> DATA FOR THE TASK
* Begin *

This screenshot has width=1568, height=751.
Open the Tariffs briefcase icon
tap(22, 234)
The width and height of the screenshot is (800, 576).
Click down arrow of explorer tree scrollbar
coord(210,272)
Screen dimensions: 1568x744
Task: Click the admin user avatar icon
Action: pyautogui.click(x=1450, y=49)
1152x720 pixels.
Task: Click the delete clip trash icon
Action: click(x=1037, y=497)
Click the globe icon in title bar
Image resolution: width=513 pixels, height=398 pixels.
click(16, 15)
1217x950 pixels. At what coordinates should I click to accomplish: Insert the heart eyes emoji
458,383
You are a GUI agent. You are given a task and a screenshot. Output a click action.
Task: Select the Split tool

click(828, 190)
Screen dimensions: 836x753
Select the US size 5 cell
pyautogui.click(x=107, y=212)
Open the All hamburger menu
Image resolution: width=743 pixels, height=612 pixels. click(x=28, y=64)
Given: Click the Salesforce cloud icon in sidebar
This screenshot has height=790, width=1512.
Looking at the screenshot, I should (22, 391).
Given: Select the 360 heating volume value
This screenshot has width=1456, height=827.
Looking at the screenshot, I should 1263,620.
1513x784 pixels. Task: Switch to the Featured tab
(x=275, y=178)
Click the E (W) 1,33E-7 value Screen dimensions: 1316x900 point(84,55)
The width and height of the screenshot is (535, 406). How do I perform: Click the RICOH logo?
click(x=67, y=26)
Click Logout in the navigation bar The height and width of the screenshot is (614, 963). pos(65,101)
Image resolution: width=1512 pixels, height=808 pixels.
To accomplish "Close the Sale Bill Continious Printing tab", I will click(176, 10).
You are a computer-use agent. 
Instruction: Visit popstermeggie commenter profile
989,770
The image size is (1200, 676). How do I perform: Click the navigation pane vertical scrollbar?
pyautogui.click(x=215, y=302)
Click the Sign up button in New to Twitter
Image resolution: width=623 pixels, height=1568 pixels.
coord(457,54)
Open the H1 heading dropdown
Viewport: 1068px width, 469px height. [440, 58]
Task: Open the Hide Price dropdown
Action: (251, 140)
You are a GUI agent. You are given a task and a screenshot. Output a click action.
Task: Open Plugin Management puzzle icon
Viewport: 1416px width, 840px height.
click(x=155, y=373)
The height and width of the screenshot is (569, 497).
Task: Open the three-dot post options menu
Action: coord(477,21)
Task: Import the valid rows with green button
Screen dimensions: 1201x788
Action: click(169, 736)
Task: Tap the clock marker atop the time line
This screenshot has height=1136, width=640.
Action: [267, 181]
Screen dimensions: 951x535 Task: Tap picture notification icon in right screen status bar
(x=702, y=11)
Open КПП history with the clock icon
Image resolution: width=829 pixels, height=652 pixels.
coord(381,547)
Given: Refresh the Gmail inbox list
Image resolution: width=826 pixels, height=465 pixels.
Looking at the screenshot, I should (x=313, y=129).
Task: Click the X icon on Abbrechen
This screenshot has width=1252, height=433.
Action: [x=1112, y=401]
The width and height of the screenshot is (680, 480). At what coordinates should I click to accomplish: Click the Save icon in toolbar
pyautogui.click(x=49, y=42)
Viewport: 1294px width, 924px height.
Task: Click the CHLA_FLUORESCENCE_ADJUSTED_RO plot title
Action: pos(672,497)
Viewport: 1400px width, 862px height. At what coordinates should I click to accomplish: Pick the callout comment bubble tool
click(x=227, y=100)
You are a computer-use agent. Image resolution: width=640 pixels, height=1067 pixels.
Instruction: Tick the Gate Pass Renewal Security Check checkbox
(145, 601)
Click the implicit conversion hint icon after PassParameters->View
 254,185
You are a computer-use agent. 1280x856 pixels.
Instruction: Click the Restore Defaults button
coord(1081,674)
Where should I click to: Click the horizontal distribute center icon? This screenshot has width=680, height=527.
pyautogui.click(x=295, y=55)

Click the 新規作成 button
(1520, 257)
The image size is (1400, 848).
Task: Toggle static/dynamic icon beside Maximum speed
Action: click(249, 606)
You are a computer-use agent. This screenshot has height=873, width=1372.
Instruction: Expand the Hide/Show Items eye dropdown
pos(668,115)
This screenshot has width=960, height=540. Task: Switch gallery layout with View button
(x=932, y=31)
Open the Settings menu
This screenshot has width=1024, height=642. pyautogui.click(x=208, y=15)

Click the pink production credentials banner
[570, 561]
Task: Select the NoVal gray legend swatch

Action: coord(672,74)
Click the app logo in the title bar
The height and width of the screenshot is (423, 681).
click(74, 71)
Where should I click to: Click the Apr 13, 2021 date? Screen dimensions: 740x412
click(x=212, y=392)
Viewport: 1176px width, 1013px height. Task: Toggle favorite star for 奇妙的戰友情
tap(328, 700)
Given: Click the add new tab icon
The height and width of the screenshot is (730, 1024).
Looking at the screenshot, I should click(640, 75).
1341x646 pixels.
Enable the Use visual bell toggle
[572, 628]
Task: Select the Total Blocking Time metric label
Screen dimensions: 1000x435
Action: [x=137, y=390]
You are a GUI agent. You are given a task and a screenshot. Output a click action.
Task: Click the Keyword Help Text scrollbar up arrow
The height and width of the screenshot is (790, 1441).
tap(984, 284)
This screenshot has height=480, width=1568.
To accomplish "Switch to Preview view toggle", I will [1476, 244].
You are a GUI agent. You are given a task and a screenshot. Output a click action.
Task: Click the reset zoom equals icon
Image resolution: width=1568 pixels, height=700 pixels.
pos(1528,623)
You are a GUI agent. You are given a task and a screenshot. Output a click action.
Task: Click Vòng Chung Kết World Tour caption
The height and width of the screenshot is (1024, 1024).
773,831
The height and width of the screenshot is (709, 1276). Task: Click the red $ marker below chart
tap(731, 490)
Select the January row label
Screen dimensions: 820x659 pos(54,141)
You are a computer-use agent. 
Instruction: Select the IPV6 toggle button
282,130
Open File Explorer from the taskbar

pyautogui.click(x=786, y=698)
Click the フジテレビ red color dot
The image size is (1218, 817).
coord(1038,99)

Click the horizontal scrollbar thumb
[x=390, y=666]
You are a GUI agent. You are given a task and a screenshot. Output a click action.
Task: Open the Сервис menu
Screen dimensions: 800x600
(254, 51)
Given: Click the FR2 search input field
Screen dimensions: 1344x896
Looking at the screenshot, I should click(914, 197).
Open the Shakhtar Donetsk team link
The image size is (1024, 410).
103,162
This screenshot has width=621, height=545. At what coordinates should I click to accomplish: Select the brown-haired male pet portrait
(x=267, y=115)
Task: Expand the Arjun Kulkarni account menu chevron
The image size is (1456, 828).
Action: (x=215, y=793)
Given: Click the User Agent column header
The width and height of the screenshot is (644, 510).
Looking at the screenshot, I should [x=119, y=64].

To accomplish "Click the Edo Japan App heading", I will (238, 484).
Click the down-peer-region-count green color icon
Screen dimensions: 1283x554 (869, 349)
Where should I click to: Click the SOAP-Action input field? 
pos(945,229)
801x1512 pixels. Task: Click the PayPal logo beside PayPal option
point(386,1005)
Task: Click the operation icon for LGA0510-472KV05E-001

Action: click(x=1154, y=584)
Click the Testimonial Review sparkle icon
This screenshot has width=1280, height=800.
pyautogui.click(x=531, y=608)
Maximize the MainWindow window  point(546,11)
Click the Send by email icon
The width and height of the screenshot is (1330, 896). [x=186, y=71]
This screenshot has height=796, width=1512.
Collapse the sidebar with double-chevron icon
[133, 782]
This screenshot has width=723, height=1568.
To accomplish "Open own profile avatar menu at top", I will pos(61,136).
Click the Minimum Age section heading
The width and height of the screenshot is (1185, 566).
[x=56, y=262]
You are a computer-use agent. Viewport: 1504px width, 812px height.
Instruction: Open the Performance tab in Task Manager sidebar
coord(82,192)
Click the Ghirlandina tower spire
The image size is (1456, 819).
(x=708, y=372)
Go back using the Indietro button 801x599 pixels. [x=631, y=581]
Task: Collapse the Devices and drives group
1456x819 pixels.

* End *

> TASK DIRECTIONS
Reproduce the data above without any change, starting with the line containing "Click Logout in" and going on through the line containing "coord(457,54)", both of those lines included.

> WRITTEN RESPONSE
Click Logout in the navigation bar The height and width of the screenshot is (614, 963). pos(65,101)
Image resolution: width=1512 pixels, height=808 pixels.
To accomplish "Close the Sale Bill Continious Printing tab", I will click(176, 10).
You are a computer-use agent. 
Instruction: Visit popstermeggie commenter profile
989,770
The image size is (1200, 676). How do I perform: Click the navigation pane vertical scrollbar?
pyautogui.click(x=215, y=302)
Click the Sign up button in New to Twitter
Image resolution: width=623 pixels, height=1568 pixels.
coord(457,54)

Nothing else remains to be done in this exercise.